§ **Quoted text**:

# # # # # # #

Ground Zero volunteers ski Summit County |

Ground Zero volunteers ski Summit County

Lu Snyder

SUMMIT COUNTY – Indiana resident Tom Kaade had never skied in Colorado before this week. And he had never been to New York City before the World Trade Center crumbled to the ground.

Kaade and fellow Midwesterners Ron Cornelius and Larry Schaack, came upon their ski vacation in Summit County under unusual circumstances; it was a thank-you for volunteering at Ground Zero.

Like most other Americans, Kaade watched his television in disbelief as the twin towers fell to the ground. Like most others, he said he felt helpless. But as a patroller on the Swiss Valley Ski Patrol in Michigan, Kaade is trained in first response and rescue, so it wasn’t long before he wondered if he could be of any assistance in the rescue efforts.

# # # # # # #

§ **Supplied information**:
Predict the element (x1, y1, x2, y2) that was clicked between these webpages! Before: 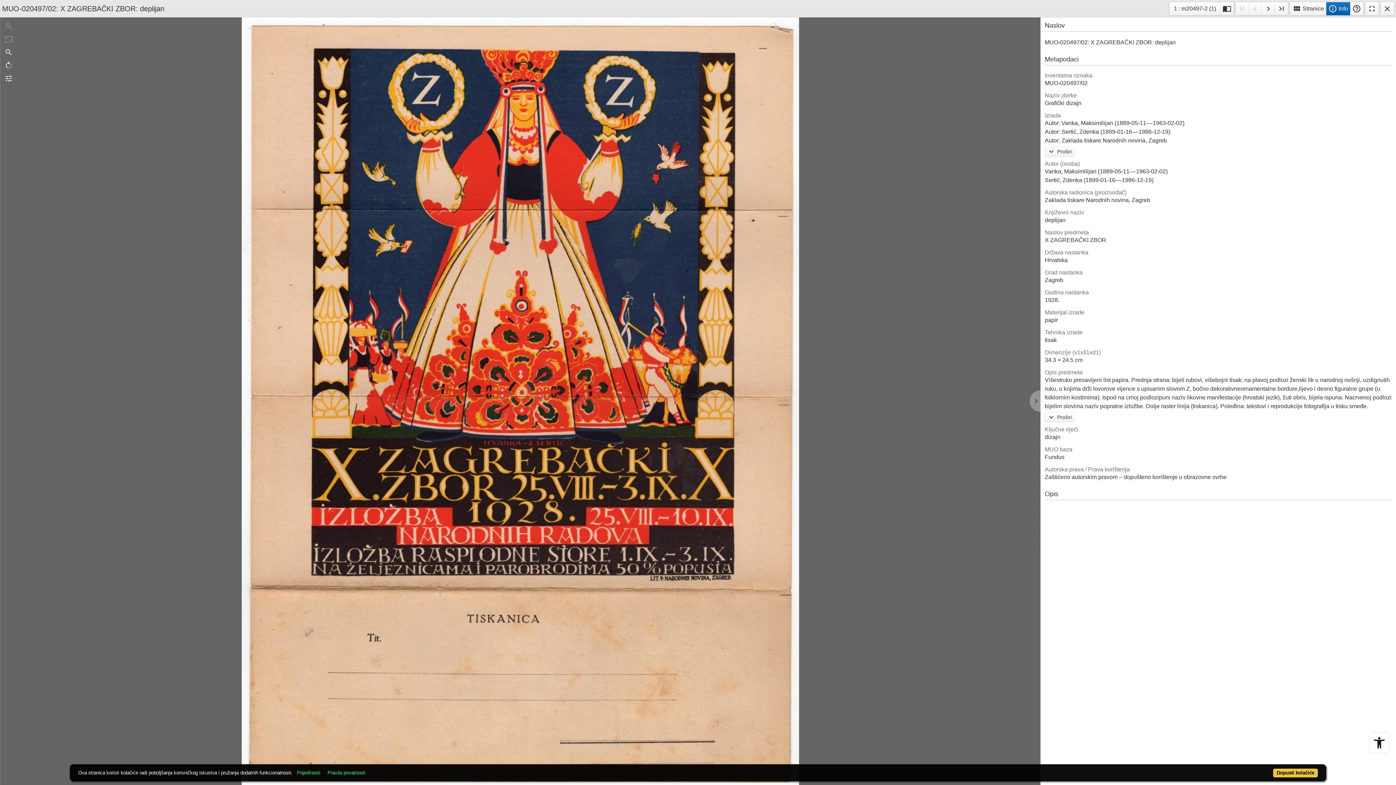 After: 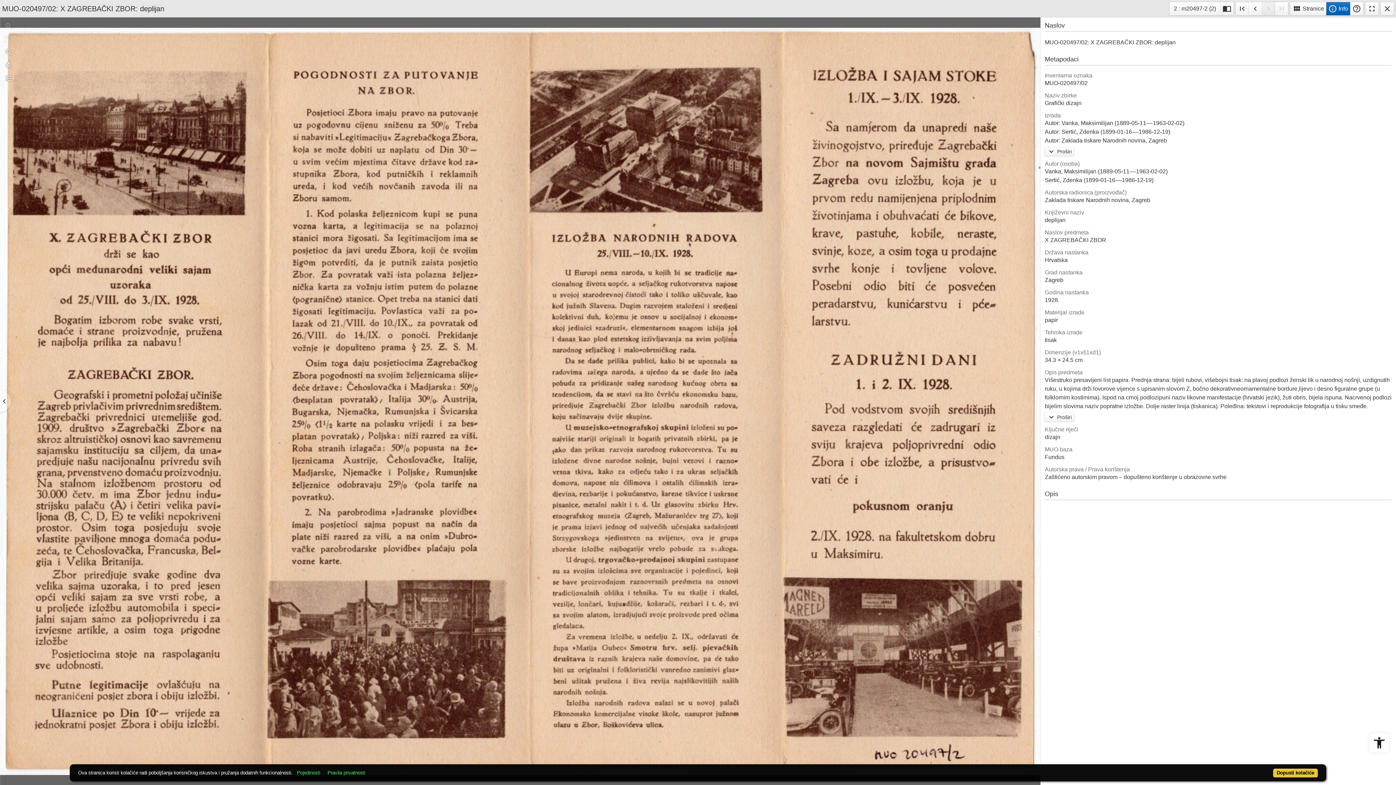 Action: bbox: (1262, 2, 1275, 15) label: navigate_next
Sljedeća stranica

# # # # # # #

§ **What this exercise asks**:
A – List the Midwesterners whom the article about Ground Zero volunteers names as being on the ski vacation in Summit County.
B – Quote the article about Ground Zero volunteers word for word, beginning at the words "SUMMIT COUNTY –" and stopping after the words "the rescue efforts.".
The material is separate from the article about Ground Zero volunteers.

§ **The solutions**:
A – Tom Kaade, Ron Cornelius, Larry Schaack

B –
SUMMIT COUNTY – Indiana resident Tom Kaade had never skied in Colorado before this week. And he had never been to New York City before the World Trade Center crumbled to the ground.

Kaade and fellow Midwesterners Ron Cornelius and Larry Schaack, came upon their ski vacation in Summit County under unusual circumstances; it was a thank-you for volunteering at Ground Zero.

Like most other Americans, Kaade watched his television in disbelief as the twin towers fell to the ground. Like most others, he said he felt helpless. But as a patroller on the Swiss Valley Ski Patrol in Michigan, Kaade is trained in first response and rescue, so it wasn’t long before he wondered if he could be of any assistance in the rescue efforts.